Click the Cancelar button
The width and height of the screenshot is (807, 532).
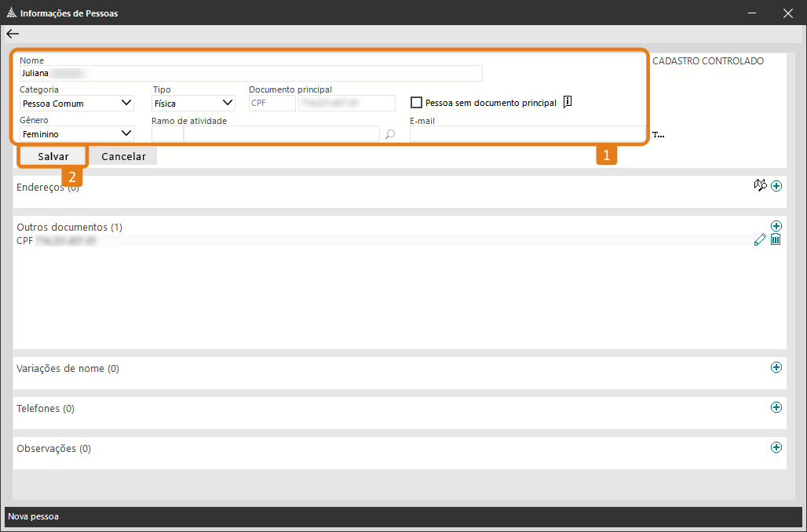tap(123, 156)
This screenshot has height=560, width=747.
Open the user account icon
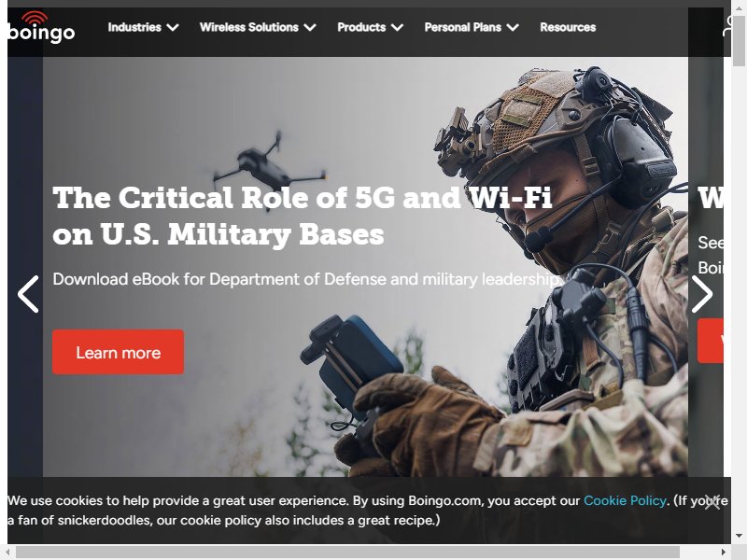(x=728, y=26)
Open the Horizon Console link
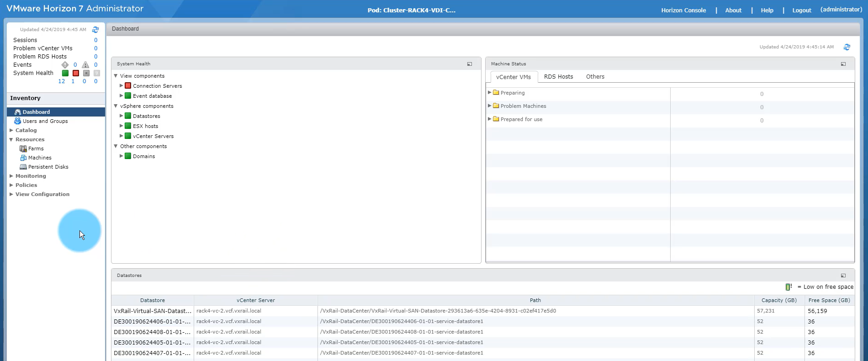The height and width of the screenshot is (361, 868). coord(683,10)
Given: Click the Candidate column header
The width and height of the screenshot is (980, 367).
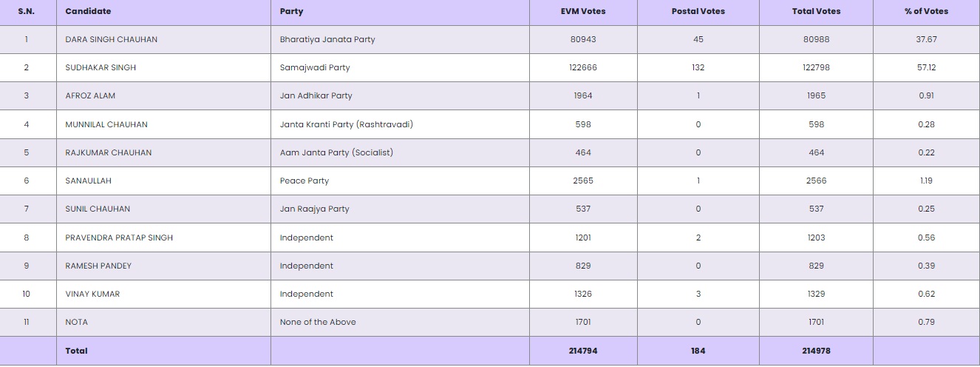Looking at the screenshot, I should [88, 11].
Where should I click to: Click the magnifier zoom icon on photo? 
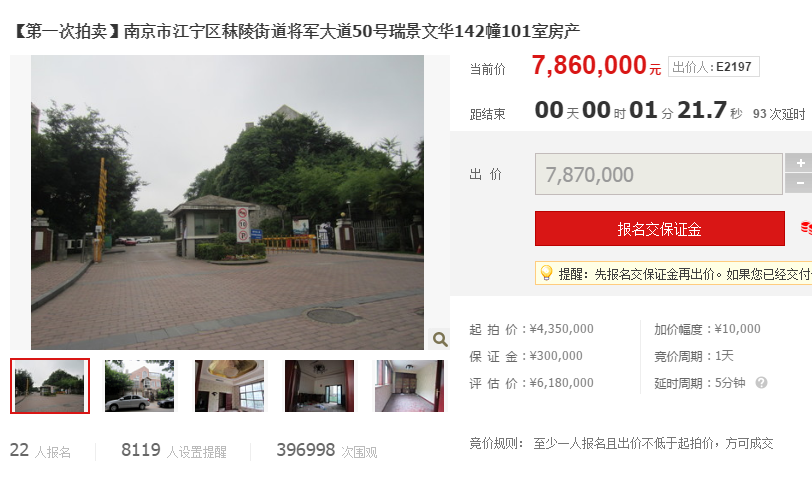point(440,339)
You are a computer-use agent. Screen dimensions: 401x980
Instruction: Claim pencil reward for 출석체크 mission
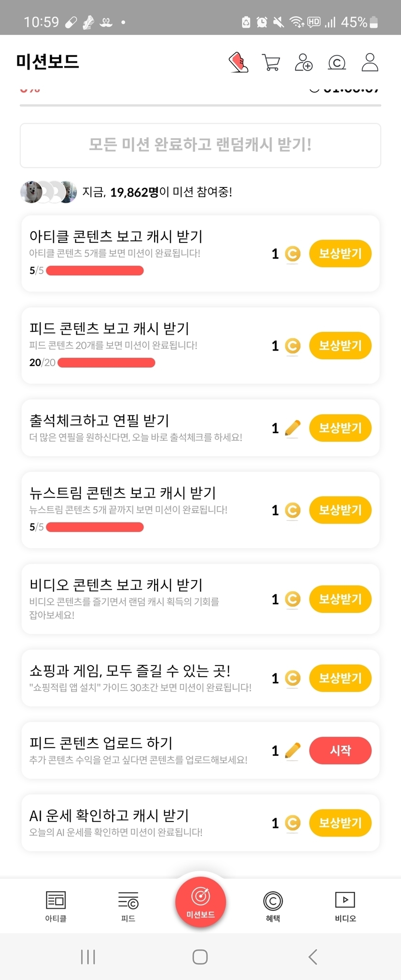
- - -
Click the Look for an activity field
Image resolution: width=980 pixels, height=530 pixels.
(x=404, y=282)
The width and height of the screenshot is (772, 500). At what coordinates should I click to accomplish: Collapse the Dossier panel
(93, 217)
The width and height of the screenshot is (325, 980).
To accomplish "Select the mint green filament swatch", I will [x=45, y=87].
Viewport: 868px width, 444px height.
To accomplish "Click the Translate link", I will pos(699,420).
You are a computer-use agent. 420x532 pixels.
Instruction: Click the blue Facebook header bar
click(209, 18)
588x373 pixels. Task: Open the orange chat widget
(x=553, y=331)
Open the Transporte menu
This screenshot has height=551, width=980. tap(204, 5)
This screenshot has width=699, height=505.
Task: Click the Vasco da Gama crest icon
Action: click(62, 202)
- - -
Set down, exactly as written above, each line from the one with "Click the Cancelar button" through the one with "Instruction: Claim pencil", and skip the pictures.

Click the Cancelar button
The width and height of the screenshot is (807, 532).
tap(123, 156)
This screenshot has height=560, width=747.
Open the user account icon
(x=728, y=26)
Open the Horizon Console link
The height and width of the screenshot is (361, 868). coord(683,10)
Given: Click the Candidate column header
The width and height of the screenshot is (980, 367).
Looking at the screenshot, I should [88, 11].
Where should I click to: Click the magnifier zoom icon on photo? 
point(440,339)
You are a computer-use agent. Screen dimensions: 401x980
Instruction: Claim pencil reward for 출석체크 mission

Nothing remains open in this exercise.